The song, about the bubonic plague, was actually written prior to the COVID pandemic, but it’s impossible to disconnect its haunting depictions from those that have been flashing on news programs over the last two years.
Mustaine’s voice has gotten deeper and grainier over the years and he can no longer hit the high notes of the band’s early songs. But that’s not necessarily a bad thing. Today his voice doesn’t have the same snarl, but it has a bit more menace, and his more subdued vocals put the emphasis on the music.
“Night Stalkers” is one of the album’s standout tracks. The verses are fueled by Verbeuren’s rapid-fire kick drum attack and Mustaine’s hyper-speed alternate picking. The song then slows down to a brutal chug for each chorus. The track is packed to the gills with hooks and even an ill-advised rapped verse by Ice-T can’t derail it. This time the apocalyptic imagery has a military flavor, with mentions of Black Hawks and roaring engines that “causes the ground to quake, to buck and convulse.”
The mid-tempo anthem “Soldier On” continues the military imagery. “Marching off to war, everyone can see they’re paralyzed with fear,” Mustaine sings. Throughout the song, the growling guitars build to choruses that contrast thudding rhythms with soaring lead licks full of ascending and descending pull-offs.
“Mission To Mars” is the only radio-friendly rocker on the album, but it’s not bad, though a bit generic. “Celebutante” is high-octane thrash that skewers narcissistic celebrities while “Junkie” is an alchemy of nasty riffing that takes on substance abuse.

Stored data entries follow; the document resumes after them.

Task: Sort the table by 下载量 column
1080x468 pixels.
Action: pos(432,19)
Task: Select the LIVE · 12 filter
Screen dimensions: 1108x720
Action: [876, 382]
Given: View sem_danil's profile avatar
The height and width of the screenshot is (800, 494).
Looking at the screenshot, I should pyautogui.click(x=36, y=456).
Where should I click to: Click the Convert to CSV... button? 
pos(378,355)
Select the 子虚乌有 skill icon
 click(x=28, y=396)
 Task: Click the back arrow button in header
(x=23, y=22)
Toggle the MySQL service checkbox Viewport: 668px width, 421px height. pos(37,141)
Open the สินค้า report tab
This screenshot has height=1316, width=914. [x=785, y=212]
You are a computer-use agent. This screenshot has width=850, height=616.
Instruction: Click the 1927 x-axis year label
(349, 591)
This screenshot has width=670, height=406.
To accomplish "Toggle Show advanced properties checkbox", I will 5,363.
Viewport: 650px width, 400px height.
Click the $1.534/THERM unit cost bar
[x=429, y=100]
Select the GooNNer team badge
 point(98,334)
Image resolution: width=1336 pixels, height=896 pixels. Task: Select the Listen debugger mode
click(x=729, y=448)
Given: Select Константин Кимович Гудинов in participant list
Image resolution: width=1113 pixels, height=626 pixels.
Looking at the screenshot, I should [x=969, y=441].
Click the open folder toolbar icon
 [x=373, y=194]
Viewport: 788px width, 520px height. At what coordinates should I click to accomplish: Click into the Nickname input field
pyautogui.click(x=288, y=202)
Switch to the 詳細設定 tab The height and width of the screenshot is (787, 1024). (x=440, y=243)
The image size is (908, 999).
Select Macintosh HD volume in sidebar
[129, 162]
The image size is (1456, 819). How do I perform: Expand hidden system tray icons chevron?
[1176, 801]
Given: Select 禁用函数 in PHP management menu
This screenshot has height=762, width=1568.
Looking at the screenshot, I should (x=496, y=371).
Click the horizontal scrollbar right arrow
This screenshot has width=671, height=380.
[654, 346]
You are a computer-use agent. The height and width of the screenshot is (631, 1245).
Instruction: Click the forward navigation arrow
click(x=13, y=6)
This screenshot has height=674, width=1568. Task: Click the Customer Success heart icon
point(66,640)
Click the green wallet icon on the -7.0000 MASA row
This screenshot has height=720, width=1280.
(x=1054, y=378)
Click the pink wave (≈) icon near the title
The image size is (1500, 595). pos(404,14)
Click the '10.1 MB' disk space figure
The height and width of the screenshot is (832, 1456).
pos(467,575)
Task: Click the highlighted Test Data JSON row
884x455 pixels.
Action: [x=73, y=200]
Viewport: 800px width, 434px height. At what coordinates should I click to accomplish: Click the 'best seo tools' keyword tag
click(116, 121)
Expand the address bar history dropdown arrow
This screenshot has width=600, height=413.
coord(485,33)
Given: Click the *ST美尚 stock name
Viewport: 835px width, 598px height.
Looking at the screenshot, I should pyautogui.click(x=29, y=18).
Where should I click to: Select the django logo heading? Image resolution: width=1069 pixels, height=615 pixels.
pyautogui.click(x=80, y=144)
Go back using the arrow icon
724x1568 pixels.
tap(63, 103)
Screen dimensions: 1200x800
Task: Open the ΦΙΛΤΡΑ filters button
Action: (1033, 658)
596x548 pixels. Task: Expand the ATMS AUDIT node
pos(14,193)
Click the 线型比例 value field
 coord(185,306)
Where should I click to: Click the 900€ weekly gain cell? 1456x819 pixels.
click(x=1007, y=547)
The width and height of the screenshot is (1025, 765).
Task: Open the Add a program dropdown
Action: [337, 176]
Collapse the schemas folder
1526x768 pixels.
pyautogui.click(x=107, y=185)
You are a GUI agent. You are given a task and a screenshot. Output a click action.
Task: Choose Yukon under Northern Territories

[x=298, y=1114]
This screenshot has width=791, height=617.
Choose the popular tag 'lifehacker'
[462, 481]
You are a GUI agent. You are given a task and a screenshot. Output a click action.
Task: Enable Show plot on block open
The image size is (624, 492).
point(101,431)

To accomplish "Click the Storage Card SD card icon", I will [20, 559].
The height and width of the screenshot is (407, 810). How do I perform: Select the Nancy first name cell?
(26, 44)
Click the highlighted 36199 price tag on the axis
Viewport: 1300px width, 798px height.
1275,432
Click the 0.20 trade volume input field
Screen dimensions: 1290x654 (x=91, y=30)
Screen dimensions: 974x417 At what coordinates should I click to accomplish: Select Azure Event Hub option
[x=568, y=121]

“We’ll Be Back” ends the album once again on an anti-war theme, with Mustaine showing how military conflicts dehumanize soldiers. “No time for remorse over unclaimed remains; it’s just flotsam and jetsam and it’s circling the drain,” he sings over improbably fast speed metal.
The Sick, The Dying … And The Dead doesn’t have anything as epic as “Holy Wars” or “Hangar 18” or a riff as instantly memorable as “Symphony of Destruction.” But from start to finish, it offers unrelenting intensity and an outlet to channel anger and fears from a world ravaged by a pandemic, war, and economic struggles into shouting and head-banging along with Mustaine’s somewhat-fictional tales of the same. Megadeth has been pairing doomsday stories with pulverizing thrash mayhem since 1983. All these years later, the band’s music is as relevant as ever.